This year is really the first year I got really into severe weather. After the first wave was done and it rolled into evening hours I was ready to say it was done. Little did I know the worst would happen at like 10 pm
Hey Trey! I love that you’re covering all the significant days that happened this year. Any chance we can have a smaller scale breakdown of the Hollister, OK tornado that went nuclear on radar scans?
I would like to see a video covering tropical weather at some point, especially with the season expected to escalate soon. Also a great video I've been wanting to see for a while, was pretty wild to track storms on that day
Tropical meteorology is not my forte, so I leave that stuff to Levi over at Tropical Tidbits. Might do a video on tropical cyclone tornadoes at some point though.
Excellent analysis of a really interesting, if also really awful and destructive night of tornadoes. I'm really looking forward to seeing you tackle some other big events from this year's tornado season, but if I could make a request, could you maybe look at the May 23rd Eldorado event? Not the most high profile tornado as it thankfully stayed mostly in open country, but I remember watching the news live as it happened, and its initially slow, SE moving behaviour that then accelerated and turned north, combined with its large, multi-vortex structure, gave me awful El Reno flashbacks, and I wondered if there were similar storm dynamics in play or if something else was happening? Cheers!
Thank you! Yes, May 23 is on my list! Such a unique setup; I'm still a bit stumped about how that storm produced such a long-lived, intense tornado. Will be interesting to dive deeply into the data to see what may have happened.
two trains of convection just steamrolling through. Excellent analysis on that detail! So many potent set ups this year in Oklahoma that could have been even worse than they already were
@@ConvectiveChronicles You covered it a while ago but it's sometimes forgotten that 5/3/99 had a significant nocturnal component, with three F3s, two F4s and four fatalities occurring after 02Z/9 PM CDT.
I was surprised the Marietta, OK tornado was rated an EF4. I travel through there all the time, taking loads to OKC. It was surreal to see the aftermath of that tornado, especially the damage it did to the Dollar Tree warehouse. That building used to light the town up at night. Now it's so dark.
I was surprised, as well. Definitely sad to know the Dollar Tree distribution center will not reopen, as I’m sure that employed a lot of people in the area.
This will be a day I’ll never forget. Between chasing during the day and capturing some incredible supercell photos, having to escape a QLCS while my wife was freaking out about it (lmao), my younger storm chaser friend deciding to stay behind when we went home and getting caught in some very sketchy situations and sitting at home watching this outbreak unfold knowing if we hadn’t left when we did, we would’ve potentially gotten stuck in Oklahoma since 35W got shut down and biggest of all, sweating bullets watching a tornado with a giant CC drop heading right for my family in Dickson, OK. They wouldn’t answer their phone until the last minute when they thankfully were able to go to shelter.

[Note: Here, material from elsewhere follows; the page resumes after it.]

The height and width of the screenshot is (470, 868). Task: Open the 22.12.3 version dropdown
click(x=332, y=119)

All in all, this was the most impactful day of the season for me. Thanks for the breakdown Trey! Was wondering what the exact reasons were as to why it didn’t pop off until night.
I remember watching this outbreak and thinking it was a bust and it squalled out into a wind event then suddenly around 9 pm clusters for pre frontal supercells rapidly exploded in front of the squal line and immediately started rotating dropping several large tornadoes
Any idea what would have caused the development of two circulations on the Sulphur storm? Or how it might have been predicted, if at all? That sudden southern circulation nearly claimed my life when it developed right over Sulphur.

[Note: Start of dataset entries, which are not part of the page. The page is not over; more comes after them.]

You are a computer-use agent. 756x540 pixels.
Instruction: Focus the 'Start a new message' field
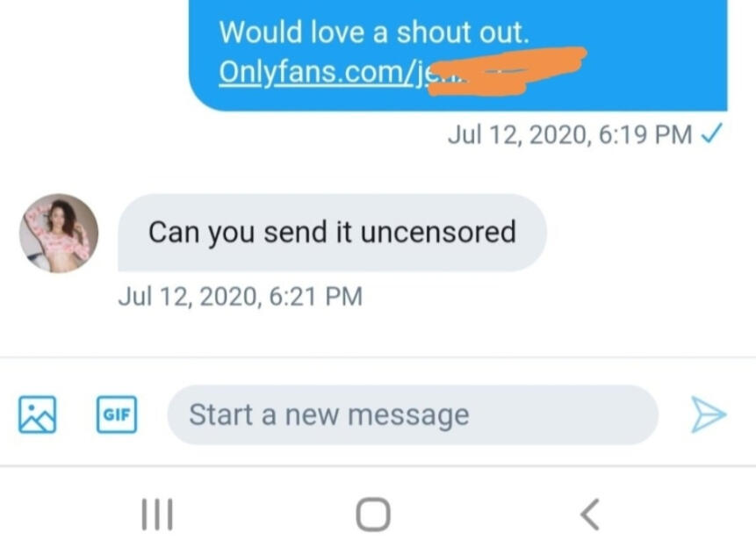(x=413, y=414)
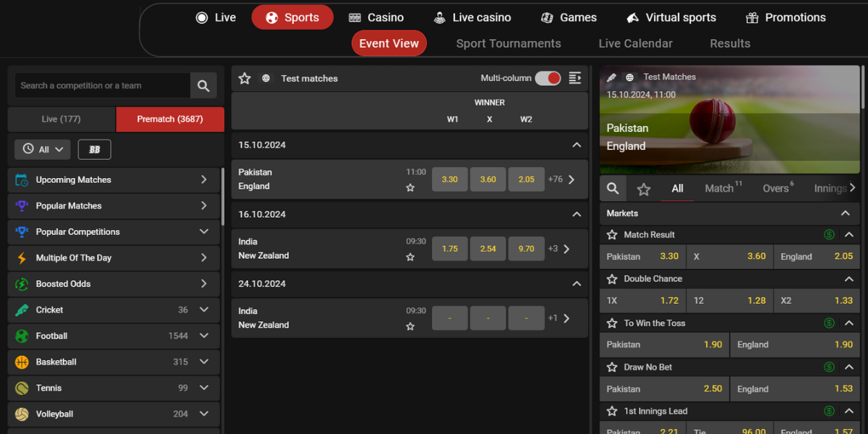Click the globe icon next to Test matches
This screenshot has height=434, width=868.
[265, 78]
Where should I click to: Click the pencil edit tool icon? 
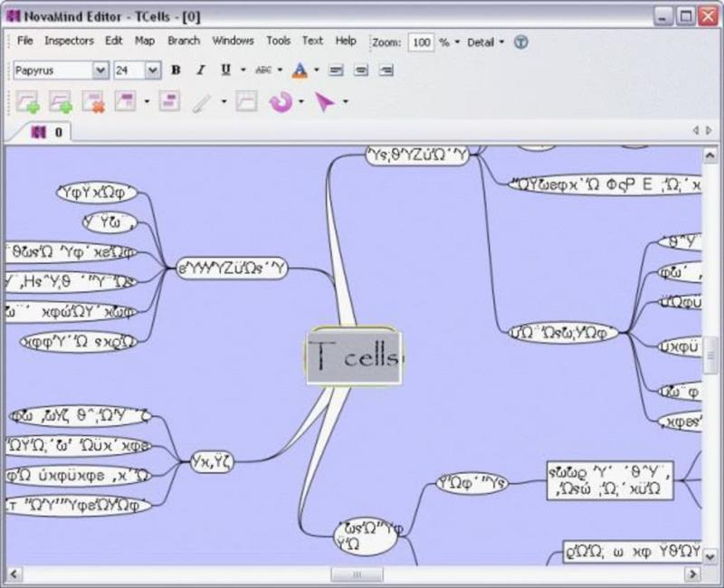click(x=202, y=102)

Those are great questions; I’m not 100% sure. Wish we had a little bit better radar coverage down there so we could get a higher-resolution look at that storm; the answer probably depends on storm-scale features. In any case, glad you made it out alive; that thing really ramped up fast.
Great video and it was fascinating learning about nudger theory. Especially since I was always under the impression that the more crowded the convection the less likely there is to be a tornado. Curious how this theory will enhance warnings in the future.

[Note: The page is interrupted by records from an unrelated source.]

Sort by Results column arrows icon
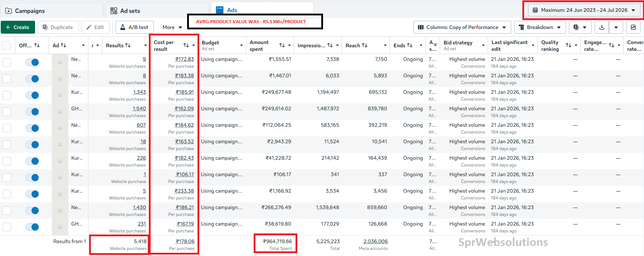 (128, 45)
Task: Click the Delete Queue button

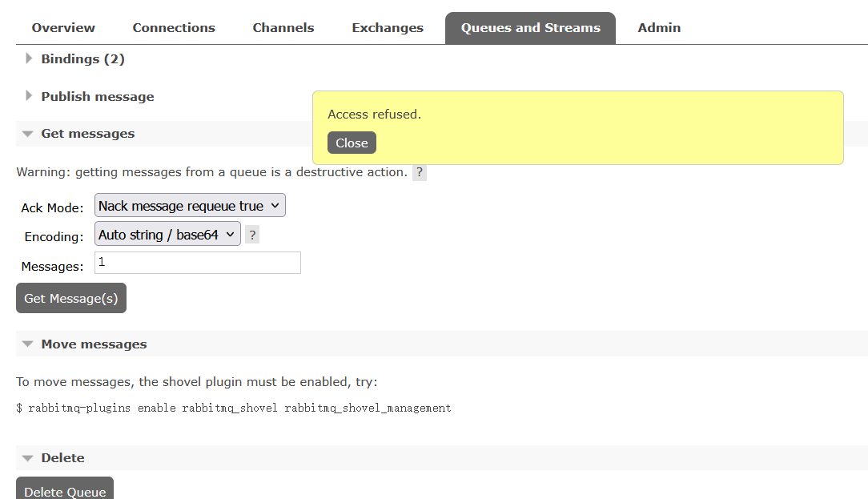Action: pos(65,490)
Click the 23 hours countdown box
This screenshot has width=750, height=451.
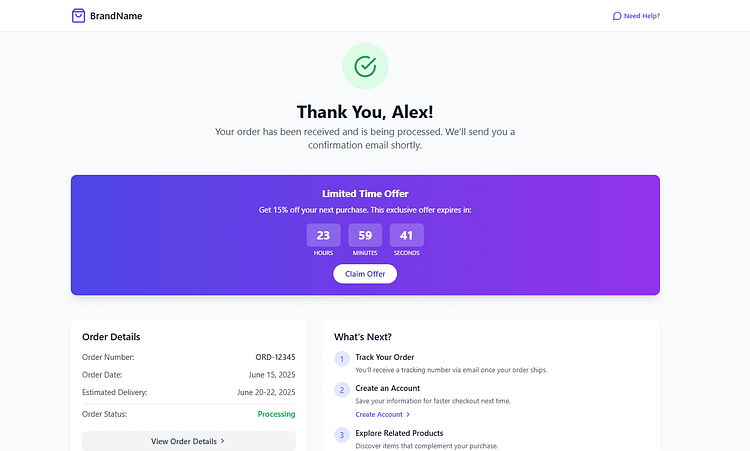click(323, 235)
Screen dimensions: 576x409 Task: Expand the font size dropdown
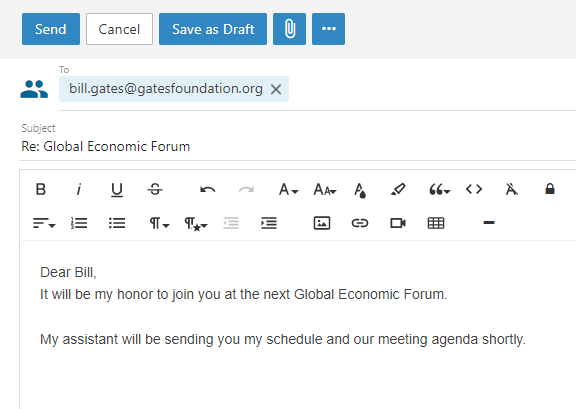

good stuff, man... sure thought one those after dark...north streaming...supercells were gonna keep popping till we got one here in DFW. time and the atmosphere were on our side...this time.
You should do a video on the May 25th - 26th, 2024 tornadic supercell that tracked over 400 miles from Enid, Oklahoma all the way until around Thayer, Missouri when it was enveloped into a QLCS line. Produced 16-17 confirmed tornadoes including EF3's in Claremore, Oklahoma, Decatur, Arkansas, Bellefont, Arkansas & Briarcliff, Arkansas as well as multiple EF2's and 1's. It had twin tornadoes, anticyclonic tornadoes, satellites as well as 100-110 mph wind damage from the RFD and inflow in multiple locations. It was an insane storm with strange structure, odd characteristics as well as moved through multiple areas with limited radar coverage at times making it hard to pinpoint rotation for the NWS. In the same overnight complex there were also devastating tornadoes in northern Texas but this one storm would be worth a video in itself as the area this storm did most of the damage in an area that wasn't really expecting storms overall. I would find the meteorological dive into it very interesting as I chased it from I-35 corridor in Oklahoma until Benton County, Arkansas when I had to stop to help with search and rescue. In regard to this video, great job on the dive into this complex! I was out chasing this day as well, missed a tornado in northern Texas but got some great structure. Then was almost rolled by it in OKC metro heading to my hotel after dark and had to shelter in a Casey's for a bit. Was an interesting night as well.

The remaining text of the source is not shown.